Selanjutnya diketahui rekan anaknya membawa Ilham ke RSUD Saras Adyatma, Bambanglipuro, Bantul. Sementara ayah korban melaporkan kejadian itu ke Polsek Pandak keesokan harinya, Rabu (15/4/2026).
“Selama di rumah sakit, anak saya dirawat di ruang ICU dan akhirnya meninggal dunia hari Minggu (19/4/2026) sekitar jam 10 malam,” ujarnya.sedih.
Ayah korban pun merasa sakit hati karena anaknya meninggal dengan cara yang tragis. Bahkan menilai apa yang dilakukan pelaku terhadap anaknya melebihi kejadian PKI dulu.
“Saya sebagai orang tua, saya tidak ikhlaslah anak saya kok matinya tragis seperti itu. Dianiaya bahkan melebihi PKI dulu toh?
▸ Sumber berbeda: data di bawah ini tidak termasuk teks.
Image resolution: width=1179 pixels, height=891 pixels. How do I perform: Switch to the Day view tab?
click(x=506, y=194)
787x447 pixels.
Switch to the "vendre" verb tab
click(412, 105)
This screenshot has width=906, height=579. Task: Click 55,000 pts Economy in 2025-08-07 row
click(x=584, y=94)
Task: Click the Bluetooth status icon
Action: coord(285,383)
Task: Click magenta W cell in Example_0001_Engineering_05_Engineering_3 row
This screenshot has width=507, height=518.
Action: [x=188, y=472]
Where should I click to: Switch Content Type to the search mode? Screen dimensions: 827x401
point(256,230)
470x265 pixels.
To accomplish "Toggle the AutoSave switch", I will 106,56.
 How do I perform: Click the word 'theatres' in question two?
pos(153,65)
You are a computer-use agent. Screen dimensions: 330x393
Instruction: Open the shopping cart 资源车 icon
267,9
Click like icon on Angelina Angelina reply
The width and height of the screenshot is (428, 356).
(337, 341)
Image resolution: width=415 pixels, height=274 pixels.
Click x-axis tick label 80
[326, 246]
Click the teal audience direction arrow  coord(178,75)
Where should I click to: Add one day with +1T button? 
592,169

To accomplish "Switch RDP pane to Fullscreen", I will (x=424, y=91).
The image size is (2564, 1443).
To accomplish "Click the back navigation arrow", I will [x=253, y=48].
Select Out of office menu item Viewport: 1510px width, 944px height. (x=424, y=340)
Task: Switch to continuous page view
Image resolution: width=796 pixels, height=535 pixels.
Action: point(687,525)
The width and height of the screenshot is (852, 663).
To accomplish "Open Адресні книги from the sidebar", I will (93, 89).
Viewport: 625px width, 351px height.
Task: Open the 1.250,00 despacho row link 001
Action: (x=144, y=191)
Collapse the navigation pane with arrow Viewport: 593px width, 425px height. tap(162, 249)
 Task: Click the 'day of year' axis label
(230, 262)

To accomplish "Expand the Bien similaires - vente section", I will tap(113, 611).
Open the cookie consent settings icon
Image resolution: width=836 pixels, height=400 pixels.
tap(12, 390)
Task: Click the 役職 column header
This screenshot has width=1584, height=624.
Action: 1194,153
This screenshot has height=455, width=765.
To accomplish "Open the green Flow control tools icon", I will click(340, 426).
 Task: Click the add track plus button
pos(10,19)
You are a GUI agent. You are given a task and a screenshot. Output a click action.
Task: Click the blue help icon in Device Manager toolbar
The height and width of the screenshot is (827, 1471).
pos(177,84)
Hanya pakai selang, pakai gunting, disundut rokok bahkan dilindas pakai motor, itu kan sudah penganiayaan yang luar biasa,” ucapnya.
Ayah korban berharap pelaku penganiayaan anaknya bisa ditangkap dan mendapat hukuman yang maksimall.
“Harapan saya sebagai kepala keluarga ataupun bapaknya Ilham, saya meminta jajaran kepolisian bila nantinya itu ketangkap ya dihukum seberat-beratnya. Karena memang pelakunya sadis sekali, sangat sadis,” katanya.
Terkait apakah Ilham sebelumnya memiliki masalah dengan rekan-rekannya, Ayah korban menilai beberapa bulan terakhir anaknya tidak pernah keluar hingga larut malam.
“Selama 6 bulan lebih anak saya jarang keluar, maksudnya jarang keluar malam. Kalaupun keluar malam ya jam 9, jam 10 malam sudah pulang,” ujarnya.
Sementara itu hingga berita ini tayangkan saat ini Polres Bantul belum memberikan keterangan resmi terkait adanya laporan penganiayaan berujung tewasnya seorang remaja yang masih berstatus pelajar di Pandak, Bantul. *SY.